Por outro lado, possível explicação para a relação entre piores medidas de permeabilidade em D+14 e morte em D+100 não é dedutível a partir da análise dos dados. Duas hipóteses poderiam ser aventadas. A primeira decorre do fato de que os pacientes mais graves, de maior risco, com acentuados

efeitos colaterais do condicionamente e portadores de infecções, seriam aqueles que apresentam as alterações mais importantes de permeabilidade, inclusive levando-se em conta o papel das citocinas no aumento da permeabilidade intestinal190. A segunda seria de que os pacientes com maiores alterações de permeabilidade e, conseqüentemente, maior lesão da barreira mucosa secundárias ao condicionamento, seriam os principais candidatos às formas graves de DECH e, portanto ao óbito.
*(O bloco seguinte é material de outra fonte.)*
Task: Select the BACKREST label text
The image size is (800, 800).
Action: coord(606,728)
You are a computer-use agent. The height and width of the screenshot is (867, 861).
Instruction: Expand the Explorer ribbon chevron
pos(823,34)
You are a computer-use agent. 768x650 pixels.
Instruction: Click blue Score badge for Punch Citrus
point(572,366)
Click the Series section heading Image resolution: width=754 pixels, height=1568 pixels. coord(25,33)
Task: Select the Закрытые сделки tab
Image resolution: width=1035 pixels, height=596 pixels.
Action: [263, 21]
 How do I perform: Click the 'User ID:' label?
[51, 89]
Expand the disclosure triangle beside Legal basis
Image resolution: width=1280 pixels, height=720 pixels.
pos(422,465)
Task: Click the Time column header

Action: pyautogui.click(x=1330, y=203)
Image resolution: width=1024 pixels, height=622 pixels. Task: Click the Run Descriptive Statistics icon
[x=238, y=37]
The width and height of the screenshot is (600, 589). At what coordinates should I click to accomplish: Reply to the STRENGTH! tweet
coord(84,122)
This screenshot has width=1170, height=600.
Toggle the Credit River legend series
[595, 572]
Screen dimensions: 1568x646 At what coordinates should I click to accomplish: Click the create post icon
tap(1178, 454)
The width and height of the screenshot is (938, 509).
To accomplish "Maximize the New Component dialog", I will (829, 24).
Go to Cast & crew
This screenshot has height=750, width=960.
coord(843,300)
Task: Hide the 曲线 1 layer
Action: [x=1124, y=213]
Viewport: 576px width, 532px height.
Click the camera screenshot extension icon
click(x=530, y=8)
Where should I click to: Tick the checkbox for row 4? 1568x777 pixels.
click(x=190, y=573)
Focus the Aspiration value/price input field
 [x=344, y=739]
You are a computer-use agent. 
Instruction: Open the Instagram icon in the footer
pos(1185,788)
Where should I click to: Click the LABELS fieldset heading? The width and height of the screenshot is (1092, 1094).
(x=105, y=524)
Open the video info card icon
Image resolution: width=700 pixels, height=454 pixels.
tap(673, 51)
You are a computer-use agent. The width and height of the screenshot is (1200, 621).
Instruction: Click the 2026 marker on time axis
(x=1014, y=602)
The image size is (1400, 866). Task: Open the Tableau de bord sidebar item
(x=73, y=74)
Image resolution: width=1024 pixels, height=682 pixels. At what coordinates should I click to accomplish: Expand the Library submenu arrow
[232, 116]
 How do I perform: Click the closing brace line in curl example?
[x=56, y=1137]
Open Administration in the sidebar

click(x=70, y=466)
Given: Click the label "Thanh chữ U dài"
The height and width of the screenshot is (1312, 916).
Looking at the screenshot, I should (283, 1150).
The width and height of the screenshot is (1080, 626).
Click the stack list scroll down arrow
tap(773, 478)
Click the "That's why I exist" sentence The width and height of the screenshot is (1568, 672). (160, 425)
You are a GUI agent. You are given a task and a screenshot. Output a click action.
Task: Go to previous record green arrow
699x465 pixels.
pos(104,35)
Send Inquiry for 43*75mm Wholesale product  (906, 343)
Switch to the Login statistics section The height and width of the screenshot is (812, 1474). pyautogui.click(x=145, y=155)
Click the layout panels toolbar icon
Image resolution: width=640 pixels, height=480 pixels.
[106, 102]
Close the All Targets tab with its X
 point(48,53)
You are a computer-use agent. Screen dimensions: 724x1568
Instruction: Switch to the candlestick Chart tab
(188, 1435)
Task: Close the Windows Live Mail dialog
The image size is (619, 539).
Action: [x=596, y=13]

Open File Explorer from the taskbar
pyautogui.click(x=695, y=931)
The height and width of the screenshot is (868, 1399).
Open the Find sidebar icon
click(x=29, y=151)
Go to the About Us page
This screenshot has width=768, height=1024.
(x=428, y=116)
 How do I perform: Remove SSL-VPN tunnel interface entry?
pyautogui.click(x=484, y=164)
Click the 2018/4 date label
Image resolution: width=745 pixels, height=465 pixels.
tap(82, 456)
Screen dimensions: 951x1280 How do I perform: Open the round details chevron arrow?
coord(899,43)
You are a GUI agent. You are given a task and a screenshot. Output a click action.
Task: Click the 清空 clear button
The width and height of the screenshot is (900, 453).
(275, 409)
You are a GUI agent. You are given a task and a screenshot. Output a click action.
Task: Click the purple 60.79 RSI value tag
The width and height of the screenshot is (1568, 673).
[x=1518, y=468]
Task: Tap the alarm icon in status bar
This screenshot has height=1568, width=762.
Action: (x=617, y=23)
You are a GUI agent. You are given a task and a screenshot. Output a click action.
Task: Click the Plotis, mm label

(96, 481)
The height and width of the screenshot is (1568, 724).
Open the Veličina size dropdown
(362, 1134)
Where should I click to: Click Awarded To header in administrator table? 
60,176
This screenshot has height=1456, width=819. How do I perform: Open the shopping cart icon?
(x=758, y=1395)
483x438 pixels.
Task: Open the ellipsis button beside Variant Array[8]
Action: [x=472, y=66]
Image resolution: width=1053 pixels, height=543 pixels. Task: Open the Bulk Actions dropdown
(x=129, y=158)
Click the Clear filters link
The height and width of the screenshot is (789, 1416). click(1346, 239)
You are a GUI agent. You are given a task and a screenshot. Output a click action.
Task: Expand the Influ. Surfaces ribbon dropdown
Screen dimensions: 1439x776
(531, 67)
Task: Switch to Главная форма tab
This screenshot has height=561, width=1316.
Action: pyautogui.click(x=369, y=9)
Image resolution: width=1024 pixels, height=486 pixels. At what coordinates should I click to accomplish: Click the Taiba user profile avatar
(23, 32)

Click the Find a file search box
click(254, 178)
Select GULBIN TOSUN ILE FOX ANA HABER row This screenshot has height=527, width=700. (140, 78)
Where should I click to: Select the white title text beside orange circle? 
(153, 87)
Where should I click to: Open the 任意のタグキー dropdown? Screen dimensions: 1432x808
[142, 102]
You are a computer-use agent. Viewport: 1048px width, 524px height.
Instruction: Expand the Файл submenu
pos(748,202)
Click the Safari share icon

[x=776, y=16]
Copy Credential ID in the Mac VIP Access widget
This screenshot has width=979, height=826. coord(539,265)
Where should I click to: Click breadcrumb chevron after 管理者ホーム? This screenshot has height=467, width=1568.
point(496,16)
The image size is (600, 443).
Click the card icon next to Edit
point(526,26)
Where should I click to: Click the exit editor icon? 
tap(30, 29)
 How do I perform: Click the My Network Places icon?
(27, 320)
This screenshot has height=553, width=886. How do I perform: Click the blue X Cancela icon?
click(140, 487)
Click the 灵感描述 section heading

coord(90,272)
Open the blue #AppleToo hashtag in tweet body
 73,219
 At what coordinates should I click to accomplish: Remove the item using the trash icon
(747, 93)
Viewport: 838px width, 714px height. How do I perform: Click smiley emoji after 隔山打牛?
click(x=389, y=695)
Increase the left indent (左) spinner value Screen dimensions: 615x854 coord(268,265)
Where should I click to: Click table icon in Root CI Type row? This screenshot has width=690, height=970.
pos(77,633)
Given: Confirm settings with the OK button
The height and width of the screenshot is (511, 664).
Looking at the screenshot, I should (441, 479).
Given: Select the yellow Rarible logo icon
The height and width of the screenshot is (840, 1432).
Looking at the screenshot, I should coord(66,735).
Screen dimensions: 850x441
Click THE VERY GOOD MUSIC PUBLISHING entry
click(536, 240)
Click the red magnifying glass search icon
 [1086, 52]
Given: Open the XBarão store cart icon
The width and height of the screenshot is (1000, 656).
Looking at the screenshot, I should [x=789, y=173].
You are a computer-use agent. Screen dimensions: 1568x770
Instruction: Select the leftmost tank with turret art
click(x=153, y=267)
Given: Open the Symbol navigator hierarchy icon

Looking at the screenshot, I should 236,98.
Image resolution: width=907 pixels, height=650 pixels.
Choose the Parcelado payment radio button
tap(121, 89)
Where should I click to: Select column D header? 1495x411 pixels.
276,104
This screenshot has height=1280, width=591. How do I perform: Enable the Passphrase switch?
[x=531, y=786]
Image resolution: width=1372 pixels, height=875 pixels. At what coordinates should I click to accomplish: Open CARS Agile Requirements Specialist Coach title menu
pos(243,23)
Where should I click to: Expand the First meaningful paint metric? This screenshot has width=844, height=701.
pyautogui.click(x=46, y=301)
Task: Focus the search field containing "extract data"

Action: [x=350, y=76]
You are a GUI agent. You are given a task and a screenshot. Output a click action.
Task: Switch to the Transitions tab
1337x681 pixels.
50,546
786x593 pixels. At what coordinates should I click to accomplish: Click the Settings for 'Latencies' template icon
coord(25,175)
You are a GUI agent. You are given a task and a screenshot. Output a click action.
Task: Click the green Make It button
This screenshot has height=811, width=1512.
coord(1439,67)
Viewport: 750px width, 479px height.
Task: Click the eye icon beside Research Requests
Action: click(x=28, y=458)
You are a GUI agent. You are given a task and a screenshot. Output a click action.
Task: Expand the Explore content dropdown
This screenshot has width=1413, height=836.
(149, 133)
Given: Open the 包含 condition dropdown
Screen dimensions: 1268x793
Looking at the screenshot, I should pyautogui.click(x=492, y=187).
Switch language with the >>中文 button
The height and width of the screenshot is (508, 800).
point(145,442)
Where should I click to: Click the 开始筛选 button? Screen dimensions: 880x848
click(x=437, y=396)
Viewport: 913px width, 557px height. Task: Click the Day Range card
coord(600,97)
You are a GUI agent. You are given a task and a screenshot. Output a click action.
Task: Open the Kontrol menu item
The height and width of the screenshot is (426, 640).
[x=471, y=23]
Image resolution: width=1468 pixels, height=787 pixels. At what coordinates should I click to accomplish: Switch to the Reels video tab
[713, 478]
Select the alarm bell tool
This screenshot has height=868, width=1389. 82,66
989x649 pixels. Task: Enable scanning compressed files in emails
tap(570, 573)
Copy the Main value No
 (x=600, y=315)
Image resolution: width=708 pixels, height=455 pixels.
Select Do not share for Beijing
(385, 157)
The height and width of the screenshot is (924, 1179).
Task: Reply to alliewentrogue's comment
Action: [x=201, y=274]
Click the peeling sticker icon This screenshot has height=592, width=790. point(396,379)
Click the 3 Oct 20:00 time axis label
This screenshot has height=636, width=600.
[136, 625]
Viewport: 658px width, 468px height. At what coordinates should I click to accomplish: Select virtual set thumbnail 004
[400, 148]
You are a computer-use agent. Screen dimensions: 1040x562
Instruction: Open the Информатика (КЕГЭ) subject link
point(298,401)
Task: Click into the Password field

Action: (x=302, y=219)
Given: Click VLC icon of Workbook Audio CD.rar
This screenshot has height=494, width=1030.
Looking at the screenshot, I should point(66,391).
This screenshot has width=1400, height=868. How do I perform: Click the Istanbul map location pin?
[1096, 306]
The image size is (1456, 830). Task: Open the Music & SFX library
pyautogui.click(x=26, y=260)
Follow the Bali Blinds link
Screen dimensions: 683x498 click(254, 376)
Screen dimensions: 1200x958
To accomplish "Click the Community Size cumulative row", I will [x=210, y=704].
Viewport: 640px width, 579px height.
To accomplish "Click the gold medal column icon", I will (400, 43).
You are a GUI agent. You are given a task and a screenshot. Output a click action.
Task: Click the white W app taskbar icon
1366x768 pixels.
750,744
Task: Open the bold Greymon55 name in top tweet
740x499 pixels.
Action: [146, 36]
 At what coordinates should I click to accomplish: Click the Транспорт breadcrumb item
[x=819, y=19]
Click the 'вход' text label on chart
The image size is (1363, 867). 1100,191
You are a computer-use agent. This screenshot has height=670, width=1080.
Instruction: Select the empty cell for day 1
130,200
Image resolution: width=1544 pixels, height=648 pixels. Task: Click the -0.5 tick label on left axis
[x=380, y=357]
Tal possibilidade tem menor suporte em face da ausência de significância estatística na correlação entre óbitos no D+100 e permeabilidade também em D+6, mais próximo à quimioterapia, bem como entre alterações de permeabilidade nas medidas em D+6 e D+14 e DECH. Vale assinalar que o grupo de pacientes que faleceu em D+100 e apresentava maiores valores de permeabilidade em D+14 apresentaram também aumento significativo das diferenças das médias das permeabilidades entre D+6 e D+14 (diferença = 0,085 + 0,082, p = 0,022), ao passo que no grupo dos sobreviventes em D+100, houve redução da permeabilidade, ainda que não significativa, entre D+6 e D+14 (diferença = - 0,028 + 0,122, p = 0,287). Essa piora poderia refletir maior gravidade clínica neste grupo de pacientes, o que pode se associar a alterações da permeabilidade intestinal.

As medidas de permeabilidade intestinal se agravaram de forma significativa ao longo do estudo e permaneceram elevadas em D+14 (tabela 11, figuras 2, 3 e 4). Esse tipo de comportamento já foi demonstrado anteriormente e nos mostra que alterações importantes da barreira da mucosa intestinal permanecem, mesmo quando ocorreu melhora significativa dos sintomas da mucosite 197. A deterioração das medidas de permeabilidade

ocorreu, principalmente, em função da redução sistemática da excreção do manitol ao longo do estudo, sugerindo lesão estrutural da barreira mucosa. Tal fato não é surpreendente, em especial pelo uso do metotrexate na profilaxia da DECH que, ministrado próximo à infusão das células hematopoiéticas, acrescenta danos importantes ao trato digestivo. Os níveis de lactulose, que já se encontravam elevados antes do condicionamento, embora apresentem aumento significativo entre a admissão e D+14 (p = 0,044), não demonstram diferenças tão expressivas como as alterações do manitol (p < 0,001).

Contrariamente à nossa hipótese inicial, a glutamina não exerceu efeito sobre a integridade do trato digestivo avaliada pelos testes de permeabilidade, fato também já assinalado por outros autores174. Papel específico da glutamina sobre o epitélio do trato digestivo, conforme já assinalado, ainda é objeto de discussão. Se tal efeito de fato existe, explicação possível para sua ausência nesse estudo é que o dano à mucosa é tão intenso nas primeiras semanas após o condicionamento, conforme sugerido pelas importantes alterações das medidas de permeabilidade, que não seria possível demonstrar sua atenuação por essas mesmas medidas.

Os valores de permeabilidade obtidos mostram diferenças em relação aos observados na literatura, em especial os valores da fração de excreção da lactulose e, como conseqüência, da relação lactulose/manitol206. Os valores da fração de excreção do manitol, por outro lado, são semelhantes aos encontrados na literatura. A dificuldade de obtenção de validade externa tem sido assinalada como problema dos estudos de permeabilidade. Sabe-se que as condições de teste influenciam de forma significativa a permeação das moléculas solúveis em água e variações entre laboratórios são observadas

freqüentemente182. Ademais, diferenças geográficas nas medidas de permeabilidade têm sido descritas, com países em regiões tropicais mostrando valores de permeabilidade superiores aos observados em países temperados206. De qualquer maneira, mesmo que as diferenças das medidas de permeabilidade devam ser assinaladas, seu comportamento foi semelhante ao observado por outros autores, a saber, alterações antecedendo o condicionamento, piora progressiva ao longo do tempo, manutenção, mesmo em fases tardias do transplante, de alterações importantes e ausência efeito da glutamina sobre estas medidas.